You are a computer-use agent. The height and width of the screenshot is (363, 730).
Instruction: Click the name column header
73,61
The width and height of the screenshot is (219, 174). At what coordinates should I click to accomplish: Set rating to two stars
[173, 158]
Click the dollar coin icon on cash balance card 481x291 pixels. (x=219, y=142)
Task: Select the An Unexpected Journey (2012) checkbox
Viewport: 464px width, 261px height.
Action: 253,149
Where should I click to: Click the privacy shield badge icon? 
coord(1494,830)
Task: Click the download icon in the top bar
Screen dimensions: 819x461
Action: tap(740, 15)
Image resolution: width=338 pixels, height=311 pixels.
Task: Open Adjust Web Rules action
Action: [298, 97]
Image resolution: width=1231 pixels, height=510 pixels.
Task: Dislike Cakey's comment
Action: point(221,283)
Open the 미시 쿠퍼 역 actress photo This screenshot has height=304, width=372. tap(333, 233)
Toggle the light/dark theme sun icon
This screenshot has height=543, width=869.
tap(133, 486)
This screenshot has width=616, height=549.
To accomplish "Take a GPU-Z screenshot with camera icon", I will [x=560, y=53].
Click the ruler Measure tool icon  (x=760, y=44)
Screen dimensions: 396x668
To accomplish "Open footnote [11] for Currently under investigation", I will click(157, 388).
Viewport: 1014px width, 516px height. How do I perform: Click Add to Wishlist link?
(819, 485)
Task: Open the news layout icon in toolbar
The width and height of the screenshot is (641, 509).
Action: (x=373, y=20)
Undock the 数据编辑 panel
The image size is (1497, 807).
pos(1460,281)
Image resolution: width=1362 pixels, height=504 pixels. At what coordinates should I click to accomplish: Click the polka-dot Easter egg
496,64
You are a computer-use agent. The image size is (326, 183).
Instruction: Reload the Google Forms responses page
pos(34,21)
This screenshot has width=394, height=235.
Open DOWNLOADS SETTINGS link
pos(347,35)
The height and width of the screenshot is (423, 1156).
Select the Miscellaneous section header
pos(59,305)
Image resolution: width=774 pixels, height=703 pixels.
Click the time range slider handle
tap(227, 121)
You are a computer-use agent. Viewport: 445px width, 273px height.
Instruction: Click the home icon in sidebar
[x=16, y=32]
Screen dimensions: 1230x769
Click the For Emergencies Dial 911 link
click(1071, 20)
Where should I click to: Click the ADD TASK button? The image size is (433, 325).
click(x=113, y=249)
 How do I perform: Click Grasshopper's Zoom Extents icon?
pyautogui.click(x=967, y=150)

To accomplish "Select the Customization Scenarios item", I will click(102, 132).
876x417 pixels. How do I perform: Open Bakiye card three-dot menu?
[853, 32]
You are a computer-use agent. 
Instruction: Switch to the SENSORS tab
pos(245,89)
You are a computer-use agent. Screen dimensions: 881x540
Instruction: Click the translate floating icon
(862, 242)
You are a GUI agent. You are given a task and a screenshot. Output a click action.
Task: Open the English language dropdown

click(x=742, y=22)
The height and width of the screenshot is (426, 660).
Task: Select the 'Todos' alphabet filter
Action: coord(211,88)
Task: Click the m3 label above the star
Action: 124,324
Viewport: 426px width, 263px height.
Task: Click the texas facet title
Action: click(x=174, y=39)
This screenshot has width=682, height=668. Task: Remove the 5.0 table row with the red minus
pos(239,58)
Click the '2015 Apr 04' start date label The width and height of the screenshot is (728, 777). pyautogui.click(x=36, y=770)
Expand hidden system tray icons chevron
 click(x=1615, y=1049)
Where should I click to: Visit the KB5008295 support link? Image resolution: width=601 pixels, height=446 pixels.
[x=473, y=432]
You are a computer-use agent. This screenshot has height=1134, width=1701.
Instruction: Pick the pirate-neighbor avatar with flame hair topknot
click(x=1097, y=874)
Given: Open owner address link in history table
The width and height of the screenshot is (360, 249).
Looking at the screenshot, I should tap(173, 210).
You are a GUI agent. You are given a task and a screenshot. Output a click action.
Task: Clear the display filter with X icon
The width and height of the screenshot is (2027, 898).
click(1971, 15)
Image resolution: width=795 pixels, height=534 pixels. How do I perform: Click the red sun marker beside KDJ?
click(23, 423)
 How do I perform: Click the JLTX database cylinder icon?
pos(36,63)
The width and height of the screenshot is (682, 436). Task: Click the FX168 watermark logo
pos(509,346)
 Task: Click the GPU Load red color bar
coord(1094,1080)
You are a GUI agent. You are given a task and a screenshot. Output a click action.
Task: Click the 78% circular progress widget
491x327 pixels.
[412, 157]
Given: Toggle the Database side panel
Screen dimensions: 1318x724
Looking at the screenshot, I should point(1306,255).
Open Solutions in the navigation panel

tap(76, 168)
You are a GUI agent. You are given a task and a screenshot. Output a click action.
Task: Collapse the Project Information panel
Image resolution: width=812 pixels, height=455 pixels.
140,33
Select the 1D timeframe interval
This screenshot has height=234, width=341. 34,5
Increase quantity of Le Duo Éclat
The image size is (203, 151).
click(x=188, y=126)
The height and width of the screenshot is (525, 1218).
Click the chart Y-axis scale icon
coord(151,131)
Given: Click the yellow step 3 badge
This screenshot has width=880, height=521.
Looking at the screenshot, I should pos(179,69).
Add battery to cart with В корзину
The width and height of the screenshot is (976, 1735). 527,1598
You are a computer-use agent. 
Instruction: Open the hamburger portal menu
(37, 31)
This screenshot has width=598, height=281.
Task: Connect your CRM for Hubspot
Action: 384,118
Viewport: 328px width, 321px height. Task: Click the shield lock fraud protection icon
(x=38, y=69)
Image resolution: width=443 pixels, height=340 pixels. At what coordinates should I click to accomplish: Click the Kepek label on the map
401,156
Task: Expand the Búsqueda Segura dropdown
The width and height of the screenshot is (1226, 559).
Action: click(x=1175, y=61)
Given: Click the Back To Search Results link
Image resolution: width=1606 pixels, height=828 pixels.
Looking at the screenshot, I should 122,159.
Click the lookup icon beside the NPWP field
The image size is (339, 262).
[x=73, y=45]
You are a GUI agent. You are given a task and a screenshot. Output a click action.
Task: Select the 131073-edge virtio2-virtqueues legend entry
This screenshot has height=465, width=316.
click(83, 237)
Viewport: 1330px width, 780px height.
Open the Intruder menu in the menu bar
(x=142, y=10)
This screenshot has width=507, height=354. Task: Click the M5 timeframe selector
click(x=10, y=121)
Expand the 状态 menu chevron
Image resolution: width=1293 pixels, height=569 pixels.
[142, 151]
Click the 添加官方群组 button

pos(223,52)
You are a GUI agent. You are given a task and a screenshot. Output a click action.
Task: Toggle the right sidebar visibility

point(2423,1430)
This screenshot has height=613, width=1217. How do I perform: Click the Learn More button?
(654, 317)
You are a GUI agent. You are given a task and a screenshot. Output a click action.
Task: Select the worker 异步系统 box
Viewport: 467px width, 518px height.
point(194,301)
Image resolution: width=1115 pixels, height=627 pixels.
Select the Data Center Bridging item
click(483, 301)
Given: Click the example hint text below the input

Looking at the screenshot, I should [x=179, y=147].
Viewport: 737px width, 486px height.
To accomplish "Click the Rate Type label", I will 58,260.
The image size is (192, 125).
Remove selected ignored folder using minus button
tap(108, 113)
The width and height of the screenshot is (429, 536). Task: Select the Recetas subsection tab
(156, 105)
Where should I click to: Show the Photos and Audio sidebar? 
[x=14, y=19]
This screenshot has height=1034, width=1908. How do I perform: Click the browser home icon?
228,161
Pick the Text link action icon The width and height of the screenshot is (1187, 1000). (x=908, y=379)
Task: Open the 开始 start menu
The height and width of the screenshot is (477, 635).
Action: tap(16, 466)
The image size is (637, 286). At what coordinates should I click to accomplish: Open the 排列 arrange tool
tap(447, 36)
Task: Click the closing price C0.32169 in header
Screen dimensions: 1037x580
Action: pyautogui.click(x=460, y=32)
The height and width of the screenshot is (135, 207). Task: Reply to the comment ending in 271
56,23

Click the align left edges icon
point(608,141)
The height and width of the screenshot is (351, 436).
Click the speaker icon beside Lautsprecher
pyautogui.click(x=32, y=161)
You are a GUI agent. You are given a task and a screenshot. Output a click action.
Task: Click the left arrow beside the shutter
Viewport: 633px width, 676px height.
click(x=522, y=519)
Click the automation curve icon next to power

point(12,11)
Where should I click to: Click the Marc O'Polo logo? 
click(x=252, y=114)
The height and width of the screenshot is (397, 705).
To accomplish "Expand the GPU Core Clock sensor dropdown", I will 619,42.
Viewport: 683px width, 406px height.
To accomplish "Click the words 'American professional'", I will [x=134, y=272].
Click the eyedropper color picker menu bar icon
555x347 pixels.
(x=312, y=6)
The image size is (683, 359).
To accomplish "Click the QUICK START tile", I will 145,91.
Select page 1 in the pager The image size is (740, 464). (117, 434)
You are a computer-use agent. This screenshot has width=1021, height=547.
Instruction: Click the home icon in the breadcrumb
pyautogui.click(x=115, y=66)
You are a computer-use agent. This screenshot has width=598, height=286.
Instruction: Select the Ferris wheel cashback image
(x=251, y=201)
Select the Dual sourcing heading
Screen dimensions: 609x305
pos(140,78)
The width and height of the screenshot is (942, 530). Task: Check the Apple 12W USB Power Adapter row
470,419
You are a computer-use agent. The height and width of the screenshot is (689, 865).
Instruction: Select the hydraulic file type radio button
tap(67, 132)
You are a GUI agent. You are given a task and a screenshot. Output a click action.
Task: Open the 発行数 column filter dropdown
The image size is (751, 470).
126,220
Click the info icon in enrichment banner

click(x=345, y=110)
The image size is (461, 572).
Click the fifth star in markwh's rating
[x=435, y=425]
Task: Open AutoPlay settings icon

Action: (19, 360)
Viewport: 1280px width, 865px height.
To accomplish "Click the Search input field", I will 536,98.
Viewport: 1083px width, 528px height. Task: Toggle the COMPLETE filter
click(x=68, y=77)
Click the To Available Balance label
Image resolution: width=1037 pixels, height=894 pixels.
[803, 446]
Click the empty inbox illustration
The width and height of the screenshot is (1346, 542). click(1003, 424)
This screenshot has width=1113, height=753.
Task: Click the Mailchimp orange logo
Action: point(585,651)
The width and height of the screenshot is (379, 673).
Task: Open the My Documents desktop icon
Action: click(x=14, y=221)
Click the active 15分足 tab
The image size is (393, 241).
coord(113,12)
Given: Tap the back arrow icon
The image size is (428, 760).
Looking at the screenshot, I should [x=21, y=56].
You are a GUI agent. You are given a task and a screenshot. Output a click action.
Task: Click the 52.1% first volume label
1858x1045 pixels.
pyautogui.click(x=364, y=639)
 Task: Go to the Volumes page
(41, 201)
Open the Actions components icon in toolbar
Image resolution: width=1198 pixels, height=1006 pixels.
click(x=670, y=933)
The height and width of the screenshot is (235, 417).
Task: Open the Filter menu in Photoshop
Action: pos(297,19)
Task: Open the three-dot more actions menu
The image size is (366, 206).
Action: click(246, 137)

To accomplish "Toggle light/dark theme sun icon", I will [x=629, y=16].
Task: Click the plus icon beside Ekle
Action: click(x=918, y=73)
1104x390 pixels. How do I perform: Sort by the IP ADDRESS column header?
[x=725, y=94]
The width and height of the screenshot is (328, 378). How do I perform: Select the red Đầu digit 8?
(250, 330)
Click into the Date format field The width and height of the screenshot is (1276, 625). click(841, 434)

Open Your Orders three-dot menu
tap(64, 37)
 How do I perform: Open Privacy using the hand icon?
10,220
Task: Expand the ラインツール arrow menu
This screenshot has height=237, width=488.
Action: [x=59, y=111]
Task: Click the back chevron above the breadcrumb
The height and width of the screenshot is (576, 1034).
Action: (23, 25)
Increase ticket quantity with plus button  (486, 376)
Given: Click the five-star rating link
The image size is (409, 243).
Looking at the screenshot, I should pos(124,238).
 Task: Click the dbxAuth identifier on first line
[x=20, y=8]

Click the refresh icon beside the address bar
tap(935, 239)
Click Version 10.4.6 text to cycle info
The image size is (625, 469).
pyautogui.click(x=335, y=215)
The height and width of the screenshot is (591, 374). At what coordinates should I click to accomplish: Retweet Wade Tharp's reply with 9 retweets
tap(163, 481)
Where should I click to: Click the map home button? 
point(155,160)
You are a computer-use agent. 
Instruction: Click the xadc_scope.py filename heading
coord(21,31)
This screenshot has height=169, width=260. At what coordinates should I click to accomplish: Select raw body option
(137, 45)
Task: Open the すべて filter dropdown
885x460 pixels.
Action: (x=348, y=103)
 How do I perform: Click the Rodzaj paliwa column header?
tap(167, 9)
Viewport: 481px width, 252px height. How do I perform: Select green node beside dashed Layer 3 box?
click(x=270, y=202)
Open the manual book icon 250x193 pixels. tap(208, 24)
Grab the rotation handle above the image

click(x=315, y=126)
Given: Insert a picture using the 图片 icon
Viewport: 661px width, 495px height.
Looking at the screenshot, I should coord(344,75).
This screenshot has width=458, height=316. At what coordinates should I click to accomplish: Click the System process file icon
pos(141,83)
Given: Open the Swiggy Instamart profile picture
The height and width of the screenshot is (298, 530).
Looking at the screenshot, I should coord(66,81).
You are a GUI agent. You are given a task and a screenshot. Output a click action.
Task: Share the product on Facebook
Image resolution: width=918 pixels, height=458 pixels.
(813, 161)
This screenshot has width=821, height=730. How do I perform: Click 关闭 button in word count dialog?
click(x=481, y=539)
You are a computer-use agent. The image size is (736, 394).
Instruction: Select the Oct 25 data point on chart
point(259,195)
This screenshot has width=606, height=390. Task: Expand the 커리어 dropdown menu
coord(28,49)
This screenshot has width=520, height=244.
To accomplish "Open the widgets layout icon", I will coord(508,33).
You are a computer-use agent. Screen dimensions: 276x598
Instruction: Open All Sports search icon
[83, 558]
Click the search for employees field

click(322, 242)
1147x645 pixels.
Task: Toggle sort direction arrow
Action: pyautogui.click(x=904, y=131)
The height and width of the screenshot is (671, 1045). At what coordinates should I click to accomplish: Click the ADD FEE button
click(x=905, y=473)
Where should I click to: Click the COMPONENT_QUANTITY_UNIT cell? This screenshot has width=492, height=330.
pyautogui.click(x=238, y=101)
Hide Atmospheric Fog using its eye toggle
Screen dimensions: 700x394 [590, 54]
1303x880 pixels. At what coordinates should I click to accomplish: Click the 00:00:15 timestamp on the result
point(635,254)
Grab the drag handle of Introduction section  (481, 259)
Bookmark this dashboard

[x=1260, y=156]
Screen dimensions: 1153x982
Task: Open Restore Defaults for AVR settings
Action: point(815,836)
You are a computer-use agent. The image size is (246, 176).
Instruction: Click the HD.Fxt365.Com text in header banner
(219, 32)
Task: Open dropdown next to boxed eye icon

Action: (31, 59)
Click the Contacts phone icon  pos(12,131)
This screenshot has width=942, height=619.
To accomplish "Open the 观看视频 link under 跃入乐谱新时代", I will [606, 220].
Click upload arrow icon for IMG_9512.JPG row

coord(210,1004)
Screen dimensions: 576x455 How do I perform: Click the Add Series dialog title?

*Exercise aim*
Copy out the data word for word, starting at the line with "Hide Atmospheric Fog using its eye toggle" and ending at the line with "Action: point(815,836)", both of those lines included.

*Reply*
Hide Atmospheric Fog using its eye toggle
Screen dimensions: 700x394 [590, 54]
1303x880 pixels. At what coordinates should I click to accomplish: Click the 00:00:15 timestamp on the result
point(635,254)
Grab the drag handle of Introduction section  (481, 259)
Bookmark this dashboard

[x=1260, y=156]
Screen dimensions: 1153x982
Task: Open Restore Defaults for AVR settings
Action: point(815,836)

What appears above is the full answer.